**Provided data:**
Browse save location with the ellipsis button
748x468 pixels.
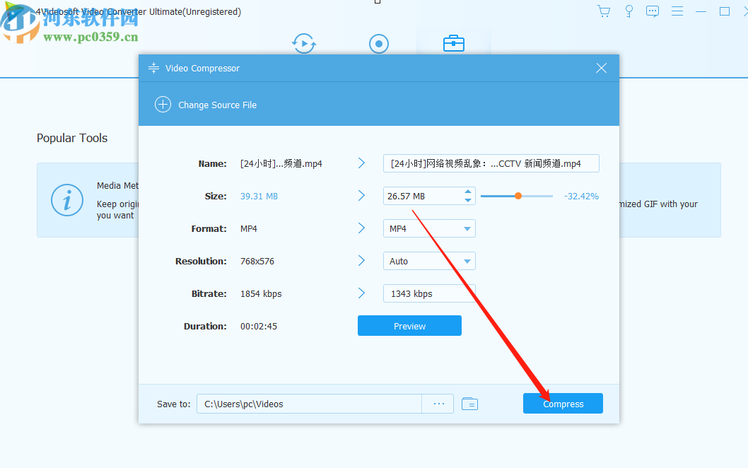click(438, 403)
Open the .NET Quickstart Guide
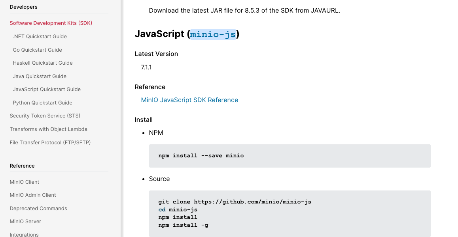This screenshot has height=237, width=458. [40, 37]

**Task objective:** Reproduce every row above word for word, omitting the pictures.

**Answer in full:**
Browse save location with the ellipsis button
748x468 pixels.
click(438, 403)
Open the .NET Quickstart Guide
This screenshot has height=237, width=458. [40, 37]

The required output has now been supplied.